Olympia, Washington’s archetypal doom rock band Earth stopped by (le) poisson rouge in the West Village to barrage a packed house of memorized fans with that distinctive deluge of sonic wailing. This band is the OG mad scientist of the whole genre of drone metal that first bubbled up in the Pacific Northwest in the late 80’s. This sound is well known for overpowering waves of slowly building, loudly undulating, and sonically blaring compositions often stretched out over exceedingly long songs. This style has encountered a big resurgence of popularity recently with bands like Sunn O))), Sleep, Yob, and many others seemingly ruling the present-day metal world. This project’s mastermind composer and guitarist Dylan Carlson started his minimalistic instrumental experiments at a flashpoint of modern music and had a big influence on many of the day’s leading artists and genres; however, he is still often more known for his tight friendship with Kurt Cobain back in the day not to mention having originally purchased the gun that was used in his suicide. After that crushing tragedy, he retreated from the public spotlight for several years to clean up and get straight, but he started Earth back up again in 2000, and that’s when his present partner in crime Adrienne Davies joined him on drums, and the two continue to make a powerful combo.
Opening the show was a real surprise knockout of a band in the form of the Seattle sludge metal trio of Helms Alee. I’ve been hearing about this band for several years, but I always ended up missing them, and now I know I’ll never make that mistake again. The band is comprised of the roaring guitarist and vocalist Ben Verellen, bassist and vocalist Dana James, and the versatile and commanding drummer Hozoji Margullis, who I found myself fascinated with. I was surprised to learn that in her off time she works as a commercial clam diver for the western Washington State Puyallup tribe. Their latest volcanic album is called Noctiluca, which is a kind of bioluminescent marine algae that glows when excited, and Hozoji actually keeps a beaker of this radiant slime beside her bed at night. In short, she leads a downright awe-striking life that leaves me awestruck on both sides of the drum kit. Their songs also work on the slow burn method of drone metal, but they often swell out of the drone, crawl out of the sludge, and erupt into full-on thrash at times, and the whole process can be a thrill to watch unfold.
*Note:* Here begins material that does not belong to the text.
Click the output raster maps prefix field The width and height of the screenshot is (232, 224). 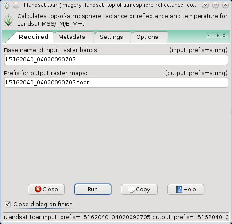[116, 83]
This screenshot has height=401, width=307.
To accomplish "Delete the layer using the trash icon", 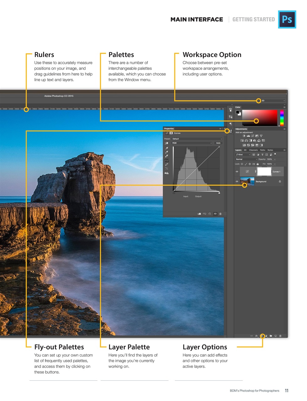I will pyautogui.click(x=280, y=336).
Most of the Earth set was the mostly just the new album, a move that might have bummed some fans, but most of the crowd seemed mostly fazed out by a combination of deeply vibrating brain pans, extreme tinnitus effects, and a growing passiveness that grew and brainwashed more and more with each of the massively glacial tracks stretching out with hypnotizing elegance. Later in the set I did catch at least a couple somewhat older tracks thrown into the mix, like the title track from their The Bees Made Honey in the Lion’s Skull album from ‘08 and “Old Black” from 2011’s Angels of Darkness, Demons of Light I, but nothing from their early work. Still, Carlson has always been about the slow and steady artistic evolution that, much like most of his songs, may lose the way sometimes, but by the time he reaches the end, he makes you find yourself right where you left off.